Der positive Geschäftsverlauf ist Ausdruck der großen Leistungsbereitschaft der Mitarbeiterinnen und Mitarbeiter der DZ BANK Gruppe. Ihnen sprechen meine Vorstandskollegen und ich unseren herzlichen Dank aus.

Die Kapitalbasis der DZ BANK Gruppe befindet sich dank eines unverändert sorgsamen Managements der Risikoaktiva weiterhin auf sehr solidem Niveau. Die harte Kernkapitalquote der DZ BANK Gruppe lag zum 30. Juni 2017 unter Vollanwendung der CRR bei 13,0 Prozent (31.12.2016: 14,5 Prozent). Dieser bereits bekannte Rückgang resultiert aus der veränderten aufsichtsrechtlichen Behandlung der Versicherungsbeteiligung in der Kapitalrechnung.

Für das zweite Halbjahr gehen wir von positiven konjunkturellen Impulsen aus. In Deutschland erwarten wir für das Jahr 2017 ein robustes Wachstum von zwei Prozent. Unser angestrebtes Jahresergebnis am unteren Ende der nachhaltigen Ergebnisspanne von 1,5 bis zwei Milliarden Euro vor Steuern erscheint in diesem Umfeld weiterhin möglich, ist jedoch angesichts der erhöhten Risikovorsorge bei der DVB Bank ambitionierter geworden.

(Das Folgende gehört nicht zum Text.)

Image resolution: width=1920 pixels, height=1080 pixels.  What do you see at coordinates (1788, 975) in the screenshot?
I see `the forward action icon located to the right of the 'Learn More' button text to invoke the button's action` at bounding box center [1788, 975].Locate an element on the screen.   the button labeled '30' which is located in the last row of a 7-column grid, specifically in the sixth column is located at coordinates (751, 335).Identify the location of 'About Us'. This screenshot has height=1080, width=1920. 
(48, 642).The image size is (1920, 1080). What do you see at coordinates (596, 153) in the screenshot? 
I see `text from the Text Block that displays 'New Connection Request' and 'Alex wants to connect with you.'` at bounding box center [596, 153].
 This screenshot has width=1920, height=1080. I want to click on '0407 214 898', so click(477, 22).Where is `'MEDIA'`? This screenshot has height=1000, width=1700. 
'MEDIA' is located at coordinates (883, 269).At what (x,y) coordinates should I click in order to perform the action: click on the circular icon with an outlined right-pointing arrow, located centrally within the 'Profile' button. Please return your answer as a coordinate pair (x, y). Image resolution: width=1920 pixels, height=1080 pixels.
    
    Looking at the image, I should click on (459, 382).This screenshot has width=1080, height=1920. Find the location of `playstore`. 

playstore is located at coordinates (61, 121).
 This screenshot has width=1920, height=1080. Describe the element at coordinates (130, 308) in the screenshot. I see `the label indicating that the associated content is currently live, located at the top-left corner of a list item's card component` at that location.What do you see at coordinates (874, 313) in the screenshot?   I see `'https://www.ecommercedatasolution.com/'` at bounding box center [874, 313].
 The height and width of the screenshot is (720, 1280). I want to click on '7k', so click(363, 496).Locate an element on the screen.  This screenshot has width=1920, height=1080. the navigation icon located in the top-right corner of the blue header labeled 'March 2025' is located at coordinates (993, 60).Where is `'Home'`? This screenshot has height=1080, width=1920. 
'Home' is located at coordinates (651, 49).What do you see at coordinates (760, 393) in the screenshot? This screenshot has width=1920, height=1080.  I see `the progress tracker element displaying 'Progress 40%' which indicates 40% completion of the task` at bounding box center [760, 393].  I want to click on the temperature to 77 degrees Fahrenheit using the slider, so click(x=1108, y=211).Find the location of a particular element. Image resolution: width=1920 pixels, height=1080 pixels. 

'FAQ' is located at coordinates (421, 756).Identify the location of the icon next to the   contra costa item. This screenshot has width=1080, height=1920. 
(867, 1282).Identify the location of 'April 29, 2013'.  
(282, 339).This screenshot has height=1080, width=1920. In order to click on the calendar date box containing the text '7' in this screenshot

Im Blick nach vorn arbeiten wir kontinuierlich an der Zukunftsfestigkeit unserer Organisation. So können wir uns als fusionierte DZ BANK nach dem bevorstehenden Abschluss der IT-Migration noch stärker auf die Erschließung der Synergien konzentrieren. Im Immobiliengeschäft wird der Zusammenschluss von DG HYP und WL BANK zur vereinigten Immobilienbank DZ HYP unsere gute Marktposition untermauern. Das Projekt liegt voll im Plan. Und nicht zuletzt bereiten wir auf der Basis der Anfang Juli vorgelegten langfristigen Nachfolgeplanung innerhalb unseres Vorstandsteams die Weiterentwicklung unserer Strukturen vor.

Das erste Halbjahr 2017 ist mit dem anhaltenden Vertrauen unserer Kunden und der erkennbaren Stabilität unserer breit aufgestellten Allfinanzgruppe ein weiterer Beleg für die Schlüssigkeit unserer strategischen Ausrichtung. Sie gibt uns das Fundament für weiteres, zielgerichtetes Wachstum im Kundengeschäft.